When taking into consideration two of the three main sectors within the city – the haredim and the Arabs – the exact numbers of students obtaining their matriculation vary. According to ministry figures, when considering all students at the correct age for taking taking the matriculation exams and comparing them to the numbers of those who pass, Jerusalem is ranked very low. Barkat claims that this is unfair, since many of the haredi and Arab students do not even show up to the tests and therefore shouldn’t be taken into consideration. According to Barkat’s calculation, the number of Jerusalem students who matriculate is much higher and is growing.
Of course, this is more than just a semantic debate, with education being Barkat’s ticket to winning the last election and assumed to be his major pull for voters in the next election, scheduled for November 2013.
While, according to the mayor, last year there was a 4% rise in the number of state high school matriculation graduates compared to the year before, the Education Ministry has just published a report indicating that 44.3% matriculated in 2011 compared to 48.41% in 2010.
According to the city’s figures, 68.4% of students who took the matriculation exam passed it last year, (compared to 63.9% the year before) in both state secular and religious schools, which indicates a growth of more than 4%.
And now on to more figures for this new school year that opened this week; and first, the good news. Five new first-grade classes opened this year in state secular and religious streams and 24 new kindergartens and pre-schools will open this year, under the framework of the Trajtenberg Report recommendations. As a result, 98% of the children of pre-school age (three and four) will be included in the state system, which is free of charge.

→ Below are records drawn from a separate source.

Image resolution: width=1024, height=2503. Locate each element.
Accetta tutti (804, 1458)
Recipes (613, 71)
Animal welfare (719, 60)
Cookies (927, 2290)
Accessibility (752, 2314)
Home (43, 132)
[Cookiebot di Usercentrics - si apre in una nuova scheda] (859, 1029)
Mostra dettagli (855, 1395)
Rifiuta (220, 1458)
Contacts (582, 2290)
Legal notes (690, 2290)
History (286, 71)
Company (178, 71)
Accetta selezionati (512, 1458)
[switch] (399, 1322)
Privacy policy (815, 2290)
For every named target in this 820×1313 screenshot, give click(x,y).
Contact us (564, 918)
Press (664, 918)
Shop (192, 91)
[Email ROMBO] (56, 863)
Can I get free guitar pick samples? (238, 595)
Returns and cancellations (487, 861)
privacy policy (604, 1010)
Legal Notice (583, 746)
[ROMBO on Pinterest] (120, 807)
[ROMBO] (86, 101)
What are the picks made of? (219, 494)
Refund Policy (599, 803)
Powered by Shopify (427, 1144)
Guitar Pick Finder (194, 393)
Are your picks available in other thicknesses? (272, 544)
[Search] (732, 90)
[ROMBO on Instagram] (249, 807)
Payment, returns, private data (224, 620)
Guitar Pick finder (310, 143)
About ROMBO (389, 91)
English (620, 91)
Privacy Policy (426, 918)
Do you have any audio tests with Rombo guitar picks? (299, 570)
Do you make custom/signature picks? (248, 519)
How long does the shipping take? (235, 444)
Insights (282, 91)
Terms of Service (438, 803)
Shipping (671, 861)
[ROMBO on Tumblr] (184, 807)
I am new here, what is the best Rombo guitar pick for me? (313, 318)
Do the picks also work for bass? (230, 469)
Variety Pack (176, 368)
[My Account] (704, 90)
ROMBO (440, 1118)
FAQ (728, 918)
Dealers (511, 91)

The city’s education administration invested NIS 400 million this year to create 400 new classrooms in east Jerusalem. According to official figures released since last year by the ministry, there is still a shortage of some 400 classrooms for the Arab population of the city.
Financing of classrooms is the ministry’s responsibility, but it is the municipality’s obligation to find an appropriate location and to build the classrooms. This year, east Jerusalem will gain 58 newly built classrooms as well as 10 new pre-school classes, six of them for children with special needs.
A total of 10,404 pupils will study this year in state secular and religious preschools. The number of children who started first grade this week in state secular and religious schools is 3,872. The city’s haredi administration has decided to add 1,182 classrooms at a cost of NIS 700 million; The municipality did not specify how long the construction will take.
This year, 30 classrooms have been made accessible for disabled pupils throughout the city, in addition to the 86 that were made accessible in the past three years.
Two thousand computers have been dispatched to the city’s teachers, and as of this month, the first 25 preschool teachers received laptops in the framework of the extended “A Laptop for Every Teacher” project launched by the mayor two years ago.
One hundred and thirty thousand of the city’s children will study in state-run secular, religious and Arab schools this year. Twenty thousand Arab children will study in private schools. One hundred thousand haredi pupils will study in haredi institutions (compared to 93,000 last year).
And going from numbers to names: The most popular names in secular state schools in Jerusalem are Aya (girls) and Daniel (boys); in religious state schools they are Shira (girls) and Daniel (boys); in the haredi system they Sara (girls) and David (boys) and in Arab schools they are Sadin (girls) and Muhammad (boys).